Notwithstanding this provision, the attorney of record may retain one (1) copy of any designated documents attached to any deposition transcript or pleading filed with the Court for archival purposes.
The confidentiality obligations imposed by this Order shall remain in effect in perpetuity, to the extent permitted by the Court, or until the Court orders otherwise. Pursuant to Section IV above, no confidentiality obligations will apply to materials made public during the trial of this action. The parties agree to maintain as confidential any designated materials exchanged during preparation for trial but not made public.
This Order shall not prejudice the right of any party or non-party to oppose production of any material on the ground of attorney-client privilege, work product immunity, or any other protection provided under the law.
Any inadvertent production of documents containing privileged information shall not be deemed a waiver of the attorney-client privilege, work product doctrine, or any other applicable privilege or doctrines. All Parties specifically reserve the right to demand the return of any privileged documents that it may produce inadvertently during discovery if the producing party determines that such documents contain privileged information. After receiving notice of such inadvertent production by the producing party, the receiving party agrees to make reasonable and good faith efforts to locate and return to the producing party all such inadvertently produced documents.

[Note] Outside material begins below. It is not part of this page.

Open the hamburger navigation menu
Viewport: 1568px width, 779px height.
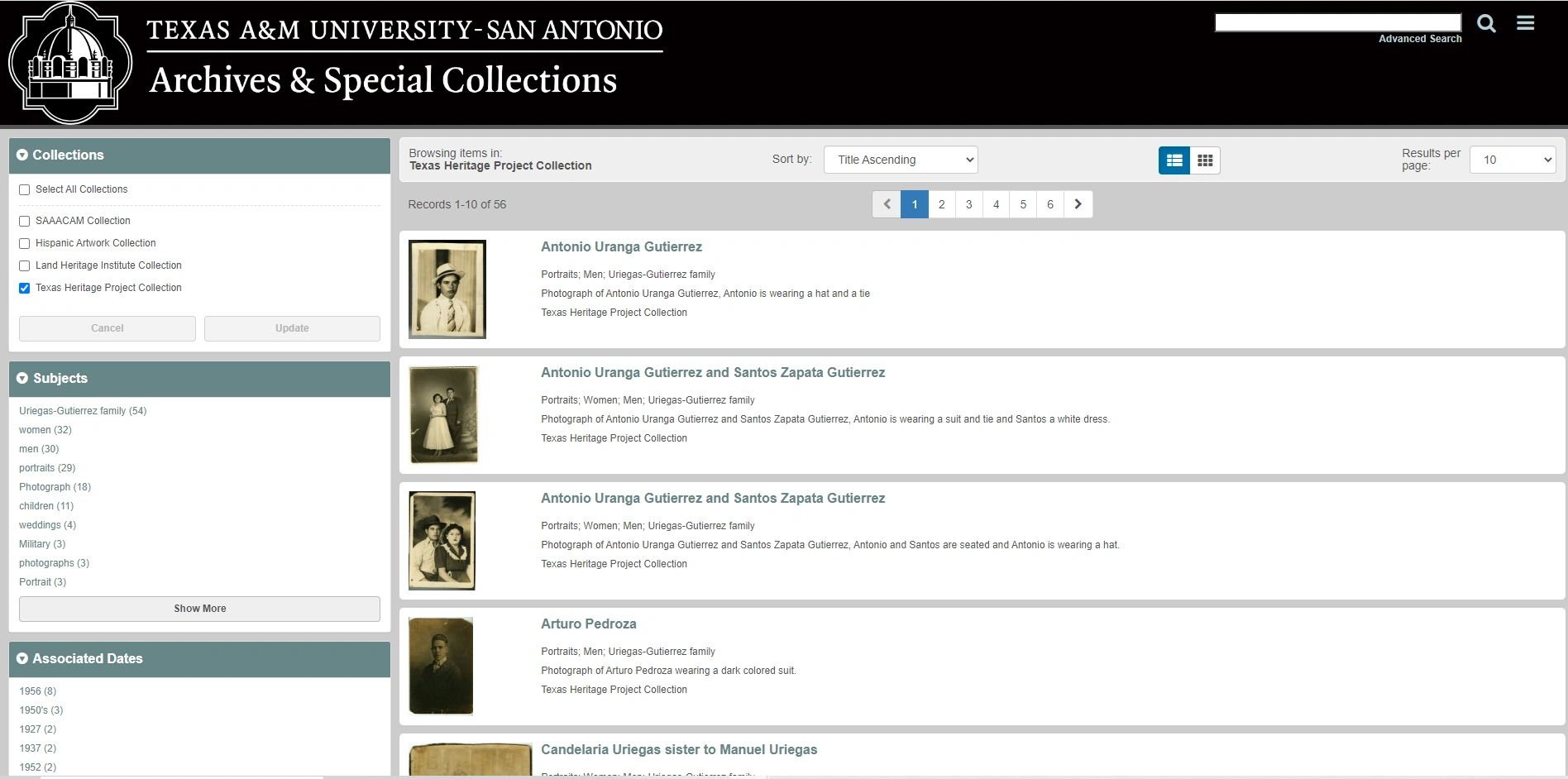(x=1525, y=23)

The parties reserve the right to seek modification of this Order at any time for good cause. The parties agree to meet and confer prior to seeking to modify this Order for any reason. The restrictions imposed by this Order may only be modified or terminated by written stipulation of all parties or by order of this Court. Parties entering into this Order will not be deemed to have waived any of their rights to seek later amendment to this Order.

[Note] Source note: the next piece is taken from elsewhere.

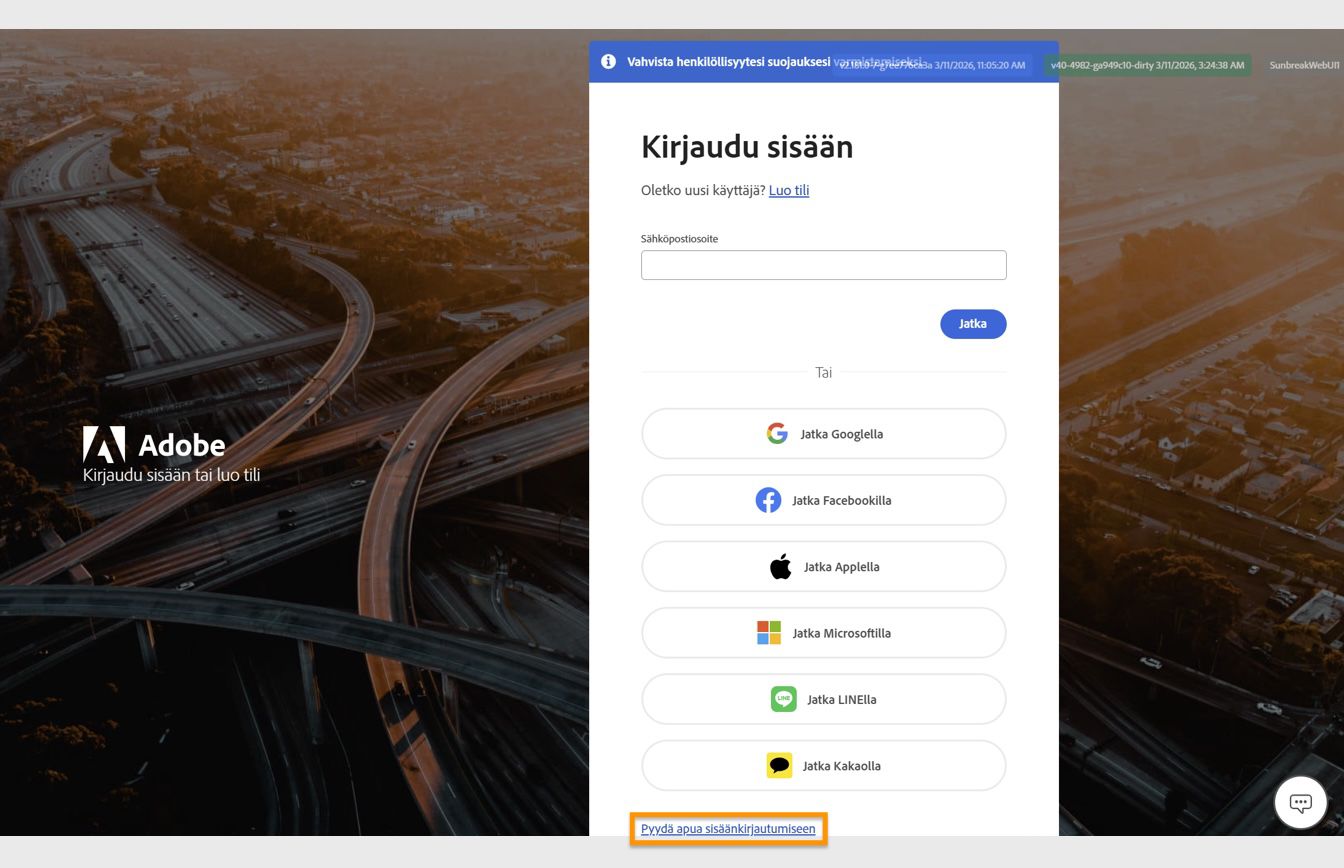The width and height of the screenshot is (1344, 868).
Task: Click the green v40-4982 version badge
Action: click(x=1147, y=64)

This Order shall not be construed to create a contract between the parties or between the parties and their respective counsel.
The Court retains jurisdiction after final termination of the action prior to trial, to enforce this Order.
PURSUANT TO STIPULATION, IT IS SO ORDERED:
I, ___________________ [print or type full name] of ____________________ [print or type full address], declare under penalty of perjury that I have read in its entirety and understand the Stipulated Protected Order that was issued by the United States District Court of the Central District of California on [Date] in the case of SPIRIT CLOTHING COMPANY, vs. BELK, INC. and AMERICAN FASHION NETWORK, LLC, Case No: 2:15-cv-09227-PJW. I agree to comply with and to be bound by all the terms of this Stipulate Protective Order, and I understand and acknowledge that failure to do comply could expose me to sanctions and punishment in the nature of contempt. I solemnly promise that I will not disclose in any manner any information or item that is subject to this Stipulate Protective Order to any person or entity except in strict compliance with the provisions of this Order.
I further agree to submit to the jurisdiction of the United States District Court for the Central District of California for the purpose of enforcing the terms of this Stipulated Protective Order, even if such enforcement proceedings occur after termination of this action.